Task item:
Convert the lines of the items, from the first line through the line containing "This screenshot has", into a numbered list, leaving out any blank lines.

Exercise data:
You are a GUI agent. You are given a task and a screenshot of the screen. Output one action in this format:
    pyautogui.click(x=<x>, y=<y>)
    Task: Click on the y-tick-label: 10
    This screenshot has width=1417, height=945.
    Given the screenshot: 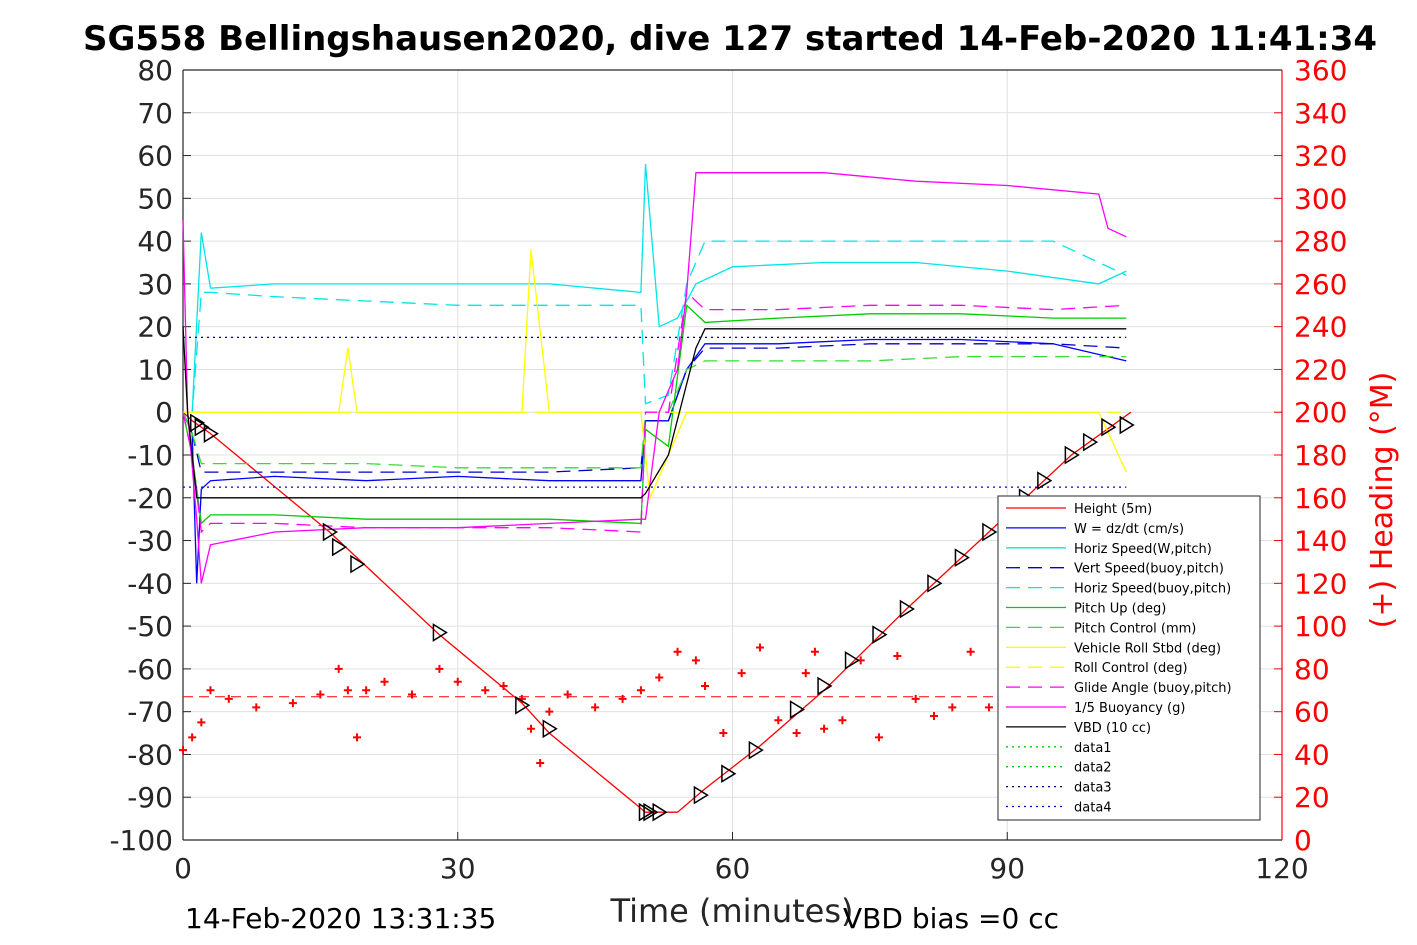 What is the action you would take?
    pyautogui.click(x=155, y=370)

Exercise result:
1. You are a GUI agent. You are given a task and a screenshot of the screen. Output one action in this format:
2.     pyautogui.click(x=<x>, y=<y>)
3.     Task: Click on the y-tick-label: 10
4.     This screenshot has width=1417, height=945.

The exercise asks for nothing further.